Harry, in an interview with US show CBS’s 60 Minutes, launched into his fiercest criticism yet of his stepmother.
The duke wrote in his memoir Spare that Camilla “sacrificed me on her personal PR altar”.
He told interviewer Anderson Cooper: “She was the villain, she was a third person in the marriage, she needed to rehabilitate her image.”
He added: “The need for her to rehabilitate her image…that made her dangerous because of the connections that she was forging within the British press.
“And there was open willingness on both sides to trade information and with a family built on hierarchy, and with her on the way to being Queen Consort, there was going to be people or bodies left in the street because of that.”
The duke writes in his memoir how he and William begged the King not to marry Camilla, and he told Cooper: “We didn’t think it was necessary. We thought it would do more harm than good.”
In his UK interview with ITV on Sunday night, the duke, however, denied that he had been “scathing” about the Queen Consort in his autobiography.
Presenter Tom Bradby said: “I want to sort of just briefly talk about your stepmother and the press ‘cause you, you are pretty consistently scathing and suggest that you are…”
Harry replies “Scathing?…What, scathing towards?”
Bradby responds: “Well, as in you say that, ‘your interests were sacrificed on her PR altar’, to quote, and you seem to be specifically referencing that. Now her people might say, well, it’s not a crime to go to lunch with journalists.
Harry: “Well, I think in the book is very clear what happened.”
In an excerpt read from his memoir Harry says: “‘We support you’ we said, ‘We endorse Camilla’ we said. ‘Just please don’t marry her, just be together, Pa.’ He didn’t answer.
“But she answered. Straight away. Shortly after our private summits with her, she began to play the long game. A campaign aimed at marriage, and eventually the Crown, with Pa’s blessing we presumed.”

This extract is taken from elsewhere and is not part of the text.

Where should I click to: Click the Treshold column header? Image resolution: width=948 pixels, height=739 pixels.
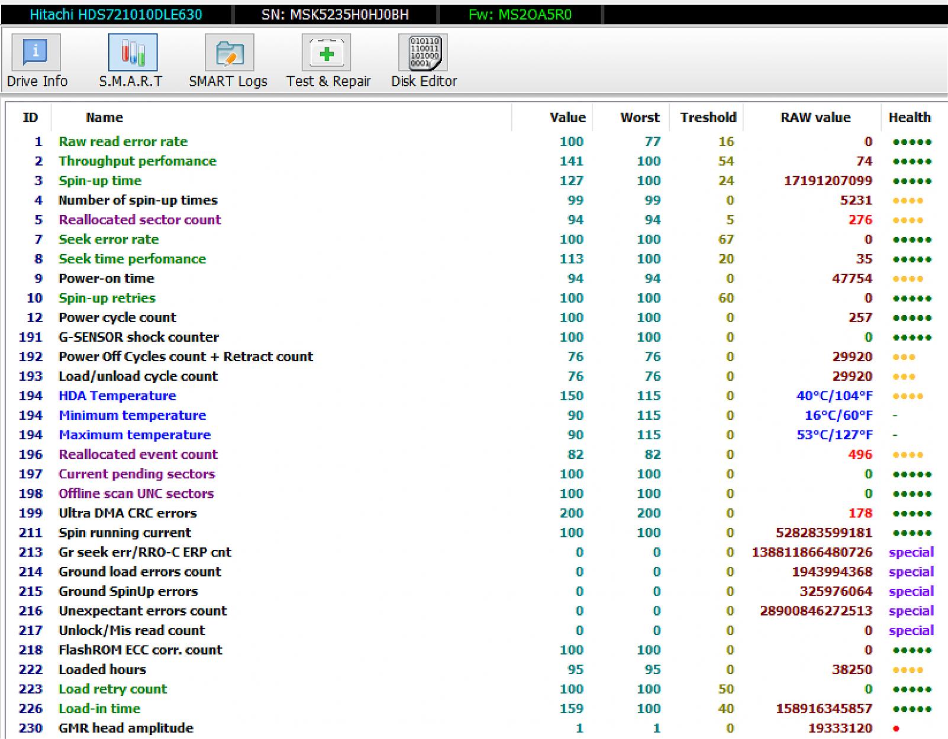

Camilla’s public image has changed dramatically over the years since she was cast as the third person in the marriage of the then-Prince and Princess of Wales due to her affair with Charles.
In 1994, Charles had confessed to adultery in a TV interview with broadcaster Jonathan Dimbleby, but only after his marriage had “irretrievably broken down”.
The following year Diana made the revelation in the BBC Panorama documentary “Well, there were three of us in this marriage, so it was a bit crowded,” a reference to Camilla.
After Charles and Camilla both divorced – and Diana died in l997 – the duchess’ emergence as the prince’s long-term partner was part of a carefully planned PR campaign masterminded by the heir to the throne’s spin doctor Mark Bolland.
Their first public appearance together was outside the Ritz hotel in London in 1999, dubbed Operation Ritz, where the mass of waiting photographers had been tipped off.
The former royal mistress, who wed Charles in 2005 and has spent more than 17 years as a member of the royal family carrying out charity work, was endorsed by the late Queen to be Queen Consort on the eve of Elizabeth II’s Platinum Jubilee in February 2022.